Tomamos la espada de César y, al hacerlo, rompimos contigo y nos unimos a Él.
Cada pueblo se ha creado un dios y le ha dicho a su vecino: «adora a mi dios o te mato”.
Nosotros les daremos a todos la felicidad, concluiremos con las revueltas y matanzas originadas por la libertad. Les convenceremos de que no serán verdaderamente libres, sino cuando nos hayan confiado su libertad. ¿Mentiremos? ¡No! Y bien sabrán ellos que no les engañamos, cansados de las dudas y de los terrores que la libertad lleva consigo.
¡Comprenderán, al cabo, el valor de la sumisión! Y mientras no lo comprendan, padecerán.
Nosotros, entonces, les daremos a los hombres una felicidad en armonía con su débil naturaleza, una felicidad compuesta de pan y humildad. Sí, les predicaremos la humildad — no, como Tú, el orgullo. Les probaremos que son débiles niños, pero que la felicidad de los niños tiene particulares encantos.

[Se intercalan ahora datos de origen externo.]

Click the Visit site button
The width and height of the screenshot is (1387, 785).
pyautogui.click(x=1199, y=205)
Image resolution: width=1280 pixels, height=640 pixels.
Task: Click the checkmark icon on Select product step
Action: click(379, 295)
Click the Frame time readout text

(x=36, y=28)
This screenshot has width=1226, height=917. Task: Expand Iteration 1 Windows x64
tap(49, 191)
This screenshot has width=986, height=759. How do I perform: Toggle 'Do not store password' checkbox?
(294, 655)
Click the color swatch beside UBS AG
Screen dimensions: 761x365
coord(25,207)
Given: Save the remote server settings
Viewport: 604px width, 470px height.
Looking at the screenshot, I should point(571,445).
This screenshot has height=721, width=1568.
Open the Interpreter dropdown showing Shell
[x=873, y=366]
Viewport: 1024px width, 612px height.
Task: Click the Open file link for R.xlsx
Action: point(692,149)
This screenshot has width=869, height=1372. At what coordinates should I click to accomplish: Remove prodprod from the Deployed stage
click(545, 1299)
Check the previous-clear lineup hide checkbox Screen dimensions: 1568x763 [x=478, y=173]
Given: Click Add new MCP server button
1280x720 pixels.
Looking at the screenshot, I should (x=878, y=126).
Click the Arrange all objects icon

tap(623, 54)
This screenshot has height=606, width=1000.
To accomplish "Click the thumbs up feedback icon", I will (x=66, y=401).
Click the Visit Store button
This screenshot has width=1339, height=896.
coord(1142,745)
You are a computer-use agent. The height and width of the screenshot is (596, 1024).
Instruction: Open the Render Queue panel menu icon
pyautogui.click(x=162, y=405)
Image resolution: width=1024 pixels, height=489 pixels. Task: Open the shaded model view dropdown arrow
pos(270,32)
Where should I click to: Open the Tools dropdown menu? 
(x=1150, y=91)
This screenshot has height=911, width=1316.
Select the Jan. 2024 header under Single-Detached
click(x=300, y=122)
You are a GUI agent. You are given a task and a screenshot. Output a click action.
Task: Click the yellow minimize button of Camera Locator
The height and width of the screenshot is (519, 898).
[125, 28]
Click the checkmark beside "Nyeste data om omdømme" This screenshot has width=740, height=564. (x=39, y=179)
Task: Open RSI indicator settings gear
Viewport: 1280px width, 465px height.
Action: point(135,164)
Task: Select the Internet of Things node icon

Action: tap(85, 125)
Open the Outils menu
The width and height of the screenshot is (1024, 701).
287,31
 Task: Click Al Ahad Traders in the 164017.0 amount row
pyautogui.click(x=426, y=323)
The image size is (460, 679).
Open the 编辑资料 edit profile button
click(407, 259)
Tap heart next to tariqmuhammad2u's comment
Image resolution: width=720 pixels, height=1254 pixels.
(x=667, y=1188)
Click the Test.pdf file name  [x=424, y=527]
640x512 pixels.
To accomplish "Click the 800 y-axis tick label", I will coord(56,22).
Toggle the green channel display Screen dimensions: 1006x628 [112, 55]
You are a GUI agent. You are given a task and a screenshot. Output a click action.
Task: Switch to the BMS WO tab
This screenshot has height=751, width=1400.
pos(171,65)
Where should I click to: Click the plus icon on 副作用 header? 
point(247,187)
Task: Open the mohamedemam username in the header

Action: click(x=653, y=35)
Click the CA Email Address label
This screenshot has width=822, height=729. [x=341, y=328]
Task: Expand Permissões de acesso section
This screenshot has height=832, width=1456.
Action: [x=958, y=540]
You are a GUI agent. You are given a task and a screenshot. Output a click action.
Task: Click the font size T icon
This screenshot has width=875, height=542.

Nos temerán y nos admirarán…/… Hasta les permitiremos pecar — ¡su naturaleza es tan flaca! —. Y, como les permitiremos pecar, nos amarán con un amor sencillo, infantil. Les diremos que todo pecado cometido con nuestro permiso será perdonado, y lo haremos por amor, pues, de sus pecados, el castigo será para nosotros y el placer para ellos. Y nos adorarán como a bienhechores. Nos lo dirán todo y, según su grado de obediencia, les permitiremos o les prohibiremos vivir con sus mujeres o sus amantes y les consentiremos o no les consentiremos tener hijos. Y nos obedecerán, muy contentos. Nos someterán los más penosos secretos de su conciencia, y nosotros decidiremos en todo y por todo; y ellos acatarán, alegres, nuestras sentencias, pues les ahorrarán el cruel trabajo de elegir y de determinarse libremente.
Morirán en paz, pronunciando tu nombre, y, más allá de la tumba, sólo verán la oscuridad de la muerte. Sin embargo, nos lo callaremos; embaucaremos a los hombres, por su bien, con la promesa de una eterna recompensa en el cielo, a sabiendas de que, si hay otro mundo, no ha sido, de seguro, creado para ellos.
Y te repito que mañana, a una señal mía, verás a un rebaño sumiso echar leña a la hoguera donde te haré morir, por haber venido a perturbarnos. ¿Quién más digno que Tú de la hoguera? Mañana te quemaré.

El inquisidor calla. Espera unos instantes la respuesta del preso. Aquel silencio le turba. El preso le ha oído, sin dejar de mirarle a los ojos, con una mirada fija y dulce, decidido evidentemente a no contestar nada. El anciano hubiera querido oír de sus labios una palabra, aunque hubiera sido la más amarga, la más terrible. Y he aquí que el preso se le acerca en silencio y da un beso en sus labios exangües de nonagenario. ¡A eso se reduce su respuesta! El anciano se estremece, sus labios tiemblan; se dirige a la puerta, la abre y dice: “¡Vete y no vuelvas nunca…, nunca! Y le deja salir a las tinieblas de la ciudad”. El preso se aleja.
Dado el interés del relato aquí sintetizado, muchas han sido las editoriales que, en separado y a modo de pequeño librillo, han publicado íntegro el capítulo V de «Los Hermanos Karamazov».